[R-sig-ME] MCMCgmml univariate model - binary response.
Patricia Soto
patricia.soto.b at gmail.com
Thu Jun 18 10:06:16 CEST 2015
Hello Everyone!
I am using MCMCglmm (Bayesian statistics for the first time in my life!) to
test whether Predictor1 and Predictor2 explain Response1 (Disclaimer:
apologies I am not naming my variables but the data is on students and
teachers and goes in a paper that I have to resubmit soon!).
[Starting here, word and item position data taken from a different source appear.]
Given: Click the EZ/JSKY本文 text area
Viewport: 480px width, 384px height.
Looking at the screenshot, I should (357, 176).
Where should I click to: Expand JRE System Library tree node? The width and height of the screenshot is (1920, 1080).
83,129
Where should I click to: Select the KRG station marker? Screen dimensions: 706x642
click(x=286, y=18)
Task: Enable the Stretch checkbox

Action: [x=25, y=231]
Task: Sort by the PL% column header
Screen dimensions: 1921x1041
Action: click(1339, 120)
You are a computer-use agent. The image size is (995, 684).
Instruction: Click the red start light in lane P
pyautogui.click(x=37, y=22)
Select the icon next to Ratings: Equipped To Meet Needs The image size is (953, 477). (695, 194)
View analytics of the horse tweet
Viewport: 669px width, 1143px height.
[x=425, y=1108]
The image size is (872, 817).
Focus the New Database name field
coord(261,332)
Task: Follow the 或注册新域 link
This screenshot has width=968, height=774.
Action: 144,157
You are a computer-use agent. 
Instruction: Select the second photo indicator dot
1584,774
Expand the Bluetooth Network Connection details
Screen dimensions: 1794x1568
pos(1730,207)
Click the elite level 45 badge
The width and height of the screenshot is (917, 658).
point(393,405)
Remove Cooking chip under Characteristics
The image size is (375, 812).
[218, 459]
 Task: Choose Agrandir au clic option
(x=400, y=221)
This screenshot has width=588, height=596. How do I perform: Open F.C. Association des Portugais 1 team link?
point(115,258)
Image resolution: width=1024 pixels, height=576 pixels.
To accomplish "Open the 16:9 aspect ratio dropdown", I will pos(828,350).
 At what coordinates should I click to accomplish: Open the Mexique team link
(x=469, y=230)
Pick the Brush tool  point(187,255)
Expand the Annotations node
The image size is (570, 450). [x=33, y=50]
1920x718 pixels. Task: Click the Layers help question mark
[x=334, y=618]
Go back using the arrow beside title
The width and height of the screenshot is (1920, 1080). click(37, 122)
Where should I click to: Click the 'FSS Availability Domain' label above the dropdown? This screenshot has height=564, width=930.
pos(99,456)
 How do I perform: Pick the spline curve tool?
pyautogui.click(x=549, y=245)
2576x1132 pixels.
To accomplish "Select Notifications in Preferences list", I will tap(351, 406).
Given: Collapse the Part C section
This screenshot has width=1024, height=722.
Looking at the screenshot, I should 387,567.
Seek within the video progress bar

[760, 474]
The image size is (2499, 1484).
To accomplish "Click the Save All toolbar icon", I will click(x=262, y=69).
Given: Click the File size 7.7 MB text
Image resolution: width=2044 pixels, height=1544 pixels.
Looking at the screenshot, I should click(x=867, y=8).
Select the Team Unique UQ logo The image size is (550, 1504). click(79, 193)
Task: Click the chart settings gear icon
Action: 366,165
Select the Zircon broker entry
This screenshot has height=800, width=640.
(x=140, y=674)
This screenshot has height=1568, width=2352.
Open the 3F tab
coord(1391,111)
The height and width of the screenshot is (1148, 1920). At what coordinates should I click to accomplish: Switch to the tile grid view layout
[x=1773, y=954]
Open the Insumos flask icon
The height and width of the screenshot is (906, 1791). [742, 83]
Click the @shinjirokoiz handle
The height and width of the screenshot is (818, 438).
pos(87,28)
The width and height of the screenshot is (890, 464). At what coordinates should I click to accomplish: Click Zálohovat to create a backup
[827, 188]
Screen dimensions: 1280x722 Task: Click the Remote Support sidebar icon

After reading
many, many times Hadfield's tutorial and course vignette, I came up with
the following specification of my model:
priorZ = list(R = list(V = 1, nu = 0, fix = 1), G = list(G1 = list(V = 1, n
= 0), G2 = list(V = 1, n = 0)))
fac<-1
msgZ<-MCMCglmm(Response1 ~ Predictor1 + Predictor2 + Predictor1*Predictor2,
random = ~Random1 + Random2 , prior = priorZ, data = our_data, pr = TRUE,
family = "categorical", verbose = TRUE, nitt = 13000 * fac, burnin = 3000
* fac, thin = 10 * fac)
Now the big question I have (and clearly I have not understood yet the
explanations found in a number of sources) is how to make sure my model is
meaningful.
Option 1: I thought I could go with the following,
> inv.logit(HPDinterval(msgZ$Sol, 0.95))
> inv.logit(posterior.mode(msgZ$Sol))
but I fail to interpret the very narrow lower - upper interval (what am I
missing in my understanding? do these values make sense?):
lower upper
(Intercept) 0.006123962 0.0006289942 0.02294555
Predictor1 0.998453915 0.9941636860 0.99961655
Predictor2.1 0.999625733 0.9884580704 0.99994442
Predictor2.2 0.988390462 0.9484153243 0.99898593
Predictor2.3 0.996238689 0.9871810929 0.99976048
Predictor1:Predictor2.1 0.188756844 0.0188979835 0.8300961
Predcitor1:Predictor2.2 0.006322825 0.0016985902 0.02754298
Predictor1:Predictor2.3 0.009168150 0.0016535274 0.02740872
I have tried several priors and while the posterior.mode remains about the
same, the lower bound of the CI interval changes dramatically. The upper
bound does not change much, if at all.
Option 2: With this approach, I feel I cannot argue in terms of how my
predictors explain the response variable:
> m.modelZ<-mcmc(mapply(msgZ.data.scale,msgZ$Sol, rowSums(msgZ$VCV)))> summary(m.modelZ)
Iterations = 1:72000
Thinning interval = 1
Number of chains = 1
Sample size per chain = 72000
1. Empirical mean and standard deviation for each variable,
plus standard error of the mean:
Mean SD Naive SE Time-series SE
0.5022283 0.2586471 0.0009639 0.0303169
2. Quantiles for each variable:
2.5% 25% 50% 75% 97.5%
0.04658 0.31975 0.49605 0.69394 0.98146
Option 3: Here I thought I could report based on:
>summary(msgZ)
post.mean l-95% CI u-95% CI eff.samp pMCMC
(Intercept) -5.410 -7.371 -3.751 86.79 <0.001 ***
Predictor1 6.588 5.138 7.866 60.52 <0.001 ***
Predictor2.1 7.282 4.450 9.798 83.33 <0.001 ***
Predictor2.2 4.833 2.912 6.893 76.30 <0.001 ***
Predictor2.3 6.077 4.344 8.337 96.86 <0.001 ***
Response1:Predictor2.1 -1.024 -3.950 1.586 70.63 0.456
Response1:Predictor2.2 -5.096 -6.376 -3.564 75.21 <0.001 ***
Response1:Predictor2.3 -4.892 -6.403 -3.569 70.98 <0.001 ***
I can see significant statistics for most of my predictors. If I look at
the raw data, we actually expect Predictor1 to have the strongest effect (I
am almost certain I need to refine my definition of the random effects)
What would be the guidelines to report results for a peer-reviewed
publication? I know this is discipline dependent but I am trying to publish
this paper in a field of research new to me, so I am looking for quality
standards across disciplines.
Please, any insight, tip, suggestion is truly appreciated!